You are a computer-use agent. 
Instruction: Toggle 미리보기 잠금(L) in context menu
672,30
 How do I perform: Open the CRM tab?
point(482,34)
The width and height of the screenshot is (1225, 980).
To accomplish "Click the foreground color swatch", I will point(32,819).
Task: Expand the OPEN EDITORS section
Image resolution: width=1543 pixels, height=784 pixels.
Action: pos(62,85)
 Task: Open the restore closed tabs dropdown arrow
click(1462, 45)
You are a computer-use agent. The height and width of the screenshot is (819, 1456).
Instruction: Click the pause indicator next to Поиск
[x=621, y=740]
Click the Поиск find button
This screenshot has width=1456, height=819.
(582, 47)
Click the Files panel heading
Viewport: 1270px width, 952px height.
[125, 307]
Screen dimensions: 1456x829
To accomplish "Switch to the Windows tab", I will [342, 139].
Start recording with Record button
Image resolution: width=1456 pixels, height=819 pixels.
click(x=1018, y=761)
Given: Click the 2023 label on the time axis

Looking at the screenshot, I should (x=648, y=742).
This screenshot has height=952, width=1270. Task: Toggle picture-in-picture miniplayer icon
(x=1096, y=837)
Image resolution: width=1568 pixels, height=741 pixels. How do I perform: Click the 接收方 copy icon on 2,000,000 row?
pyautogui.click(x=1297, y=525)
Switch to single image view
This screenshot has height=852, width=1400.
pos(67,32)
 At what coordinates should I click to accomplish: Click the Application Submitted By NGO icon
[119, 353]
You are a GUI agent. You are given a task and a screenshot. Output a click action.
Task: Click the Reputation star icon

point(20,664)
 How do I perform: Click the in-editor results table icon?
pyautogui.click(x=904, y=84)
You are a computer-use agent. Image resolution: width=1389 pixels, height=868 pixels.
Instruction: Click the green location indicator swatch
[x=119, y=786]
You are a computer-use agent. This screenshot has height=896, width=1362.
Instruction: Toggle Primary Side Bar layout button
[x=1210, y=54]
-------------------------
Repeat the whole listing verbatim.

You are a computer-use agent. 
Instruction: Toggle 미리보기 잠금(L) in context menu
672,30
 How do I perform: Open the CRM tab?
point(482,34)
The width and height of the screenshot is (1225, 980).
To accomplish "Click the foreground color swatch", I will point(32,819).
Task: Expand the OPEN EDITORS section
Image resolution: width=1543 pixels, height=784 pixels.
Action: pos(62,85)
 Task: Open the restore closed tabs dropdown arrow
click(1462, 45)
You are a computer-use agent. The height and width of the screenshot is (819, 1456).
Instruction: Click the pause indicator next to Поиск
[x=621, y=740]
Click the Поиск find button
This screenshot has width=1456, height=819.
(582, 47)
Click the Files panel heading
Viewport: 1270px width, 952px height.
[125, 307]
Screen dimensions: 1456x829
To accomplish "Switch to the Windows tab", I will [342, 139].
Start recording with Record button
Image resolution: width=1456 pixels, height=819 pixels.
click(x=1018, y=761)
Given: Click the 2023 label on the time axis

Looking at the screenshot, I should (x=648, y=742).
This screenshot has height=952, width=1270. Task: Toggle picture-in-picture miniplayer icon
(x=1096, y=837)
Image resolution: width=1568 pixels, height=741 pixels. How do I perform: Click the 接收方 copy icon on 2,000,000 row?
pyautogui.click(x=1297, y=525)
Switch to single image view
This screenshot has height=852, width=1400.
pos(67,32)
 At what coordinates should I click to accomplish: Click the Application Submitted By NGO icon
[119, 353]
You are a GUI agent. You are given a task and a screenshot. Output a click action.
Task: Click the Reputation star icon

point(20,664)
 How do I perform: Click the in-editor results table icon?
pyautogui.click(x=904, y=84)
You are a computer-use agent. Image resolution: width=1389 pixels, height=868 pixels.
Instruction: Click the green location indicator swatch
[x=119, y=786]
You are a computer-use agent. This screenshot has height=896, width=1362.
Instruction: Toggle Primary Side Bar layout button
[x=1210, y=54]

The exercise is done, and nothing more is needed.